"Niezgoda i podziały w naszym społeczeństwie muszą zostać uzdrowione. Musimy to szybko uzdrowić. Jako Amerykanów łączy nas jeden los i wspólne przeznaczenie. Powstajemy razem, albo się rozpadamy. Kandyduję, aby zostać prezydentem całej Ameryki, a nie połowy Ameryki, ponieważ zwycięstwo dla połowy Ameryki nie oznacza zwycięstwa" - powiedział Trump podczas pierwszego przemówienia od zamachu na jego życie.
"Nie powinno mnie tu być z wami tej nocy. Nie powinno mnie tu być" - powiedział Trump, odnosząc się do nieudanego zamachu na jego życie. "Powiem wam, że stoję tu przed wami w tej arenie tylko dzięki łasce Boga Wszechmogącego" - dodał.
Trump złożył hołd swojemu sympatykowi Coreyowi Comperatore zabitemu przez zamachowca, obejmując manekina ubranego w jego strój strażacki i całując jego kask. "Nie ma większej miłości od tej gdy ktoś życie swoje oddaje za przyjaciół swoich" - powiedział, cytując słowa Jezusa z Ewangelii.
"Nasza planeta chwieje się nad krawędzią III wojny światowej"
"Wojna teraz szaleje w Europie i na Bliskim Wschodzie. Rosnące widmo konfliktu wisi nad Tajwanem, Koreą, Filipinami i całą Azją, a nasza planeta chwieje się nad krawędzią III wojny światowej, to będzie wojna, jakiej jeszcze nie było ze względu na broń" - powiedział Trump.

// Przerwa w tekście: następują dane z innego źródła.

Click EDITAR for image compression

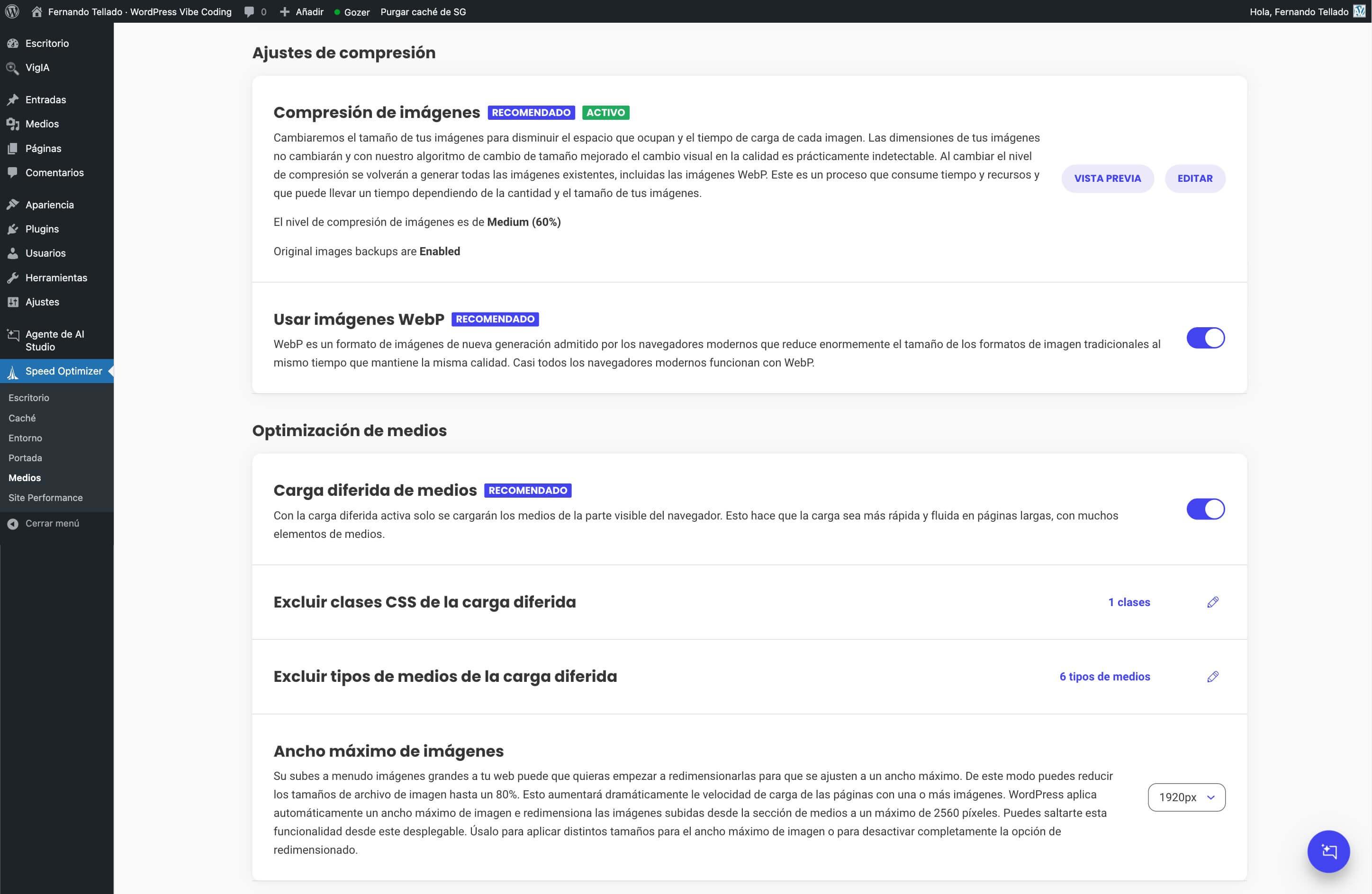pyautogui.click(x=1195, y=179)
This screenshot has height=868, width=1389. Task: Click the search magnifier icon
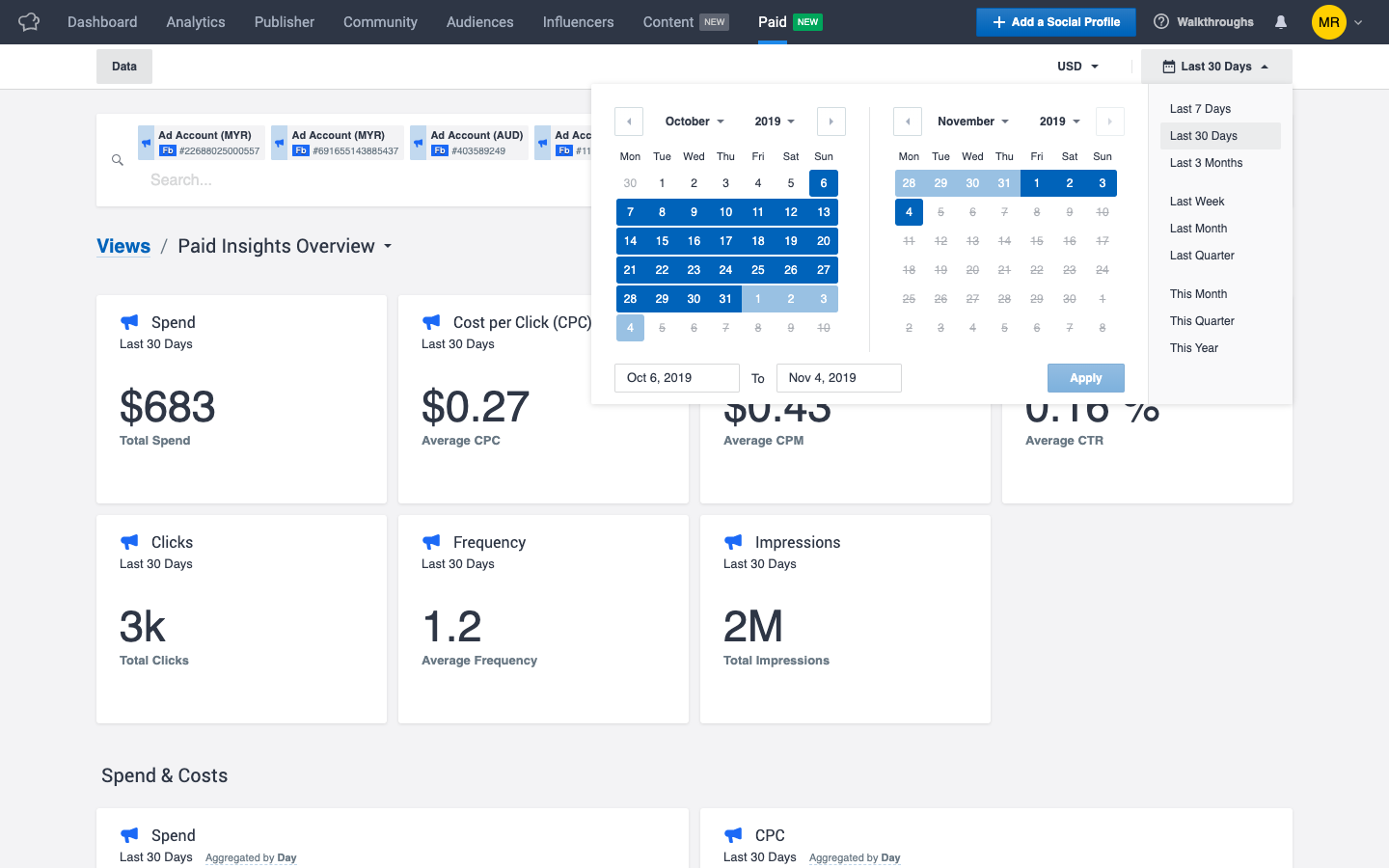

Kandydat Republikanów zapowiedział, że zakończy wszystkie wojny, w tym wojnę w Ukrainie.
"Zakończę każdy kryzys międzynarodowy wywołany przez obecną administrację, w tym straszliwą wojnę Rosji z Ukrainą, do której nigdy by nie doszło, gdybym był prezydentem" - obiecał.
Koniec "wykorzystywania"
"Od dawna inne państwa nas wykorzystują. Pomyślcie, często te inne kraje są uważane za naszych tak zwanych sojuszników. Wykorzystują nas od lat, tracimy miejsca pracy, tracimy dochody, a oni wszystko zyskują i spłukują nasze biznesy i naszych ludzi" - powiedział Trump. "Zatrzymałem to na cztery lata (...) I znowu to zatrzymam" - obiecał.
Trump: Orban powiedział, że Rosja i Chiny się mnie boją
Viktor Orban powiedział, ze Rosja się mnie bała, Chiny się mnie bały, wszyscy się mnie bali i dlatego cały świat żył w pokoju - powiedział kandydat Republikanów Donald Trump podczas konwencji wyborczej Partii Republikańskiej w Milwaukee. Trump chwalił węgierskiego przywódcę jako twardego przywódcę.
"Nie chcę tego mówić, bo będą o mnie mówić, że się przechwalam (...) Ale Viktor Orban to powiedział: powiedział że Rosja się go bała. Chiny się go bały, wszyscy się go bali i nic się nie działo. Cały świat żył w pokoju, a teraz świat wybucha wokół nas" - powiedział Trump.
Dodał, że podczas gdy Rosja najechała Gruzję za prezydentury George'a Busha, Krym za prezydentury Baracka Obamy i resztę Ukrainy za Bidena, "Rosja nie wzięła nic", kiedy on był prezydentem.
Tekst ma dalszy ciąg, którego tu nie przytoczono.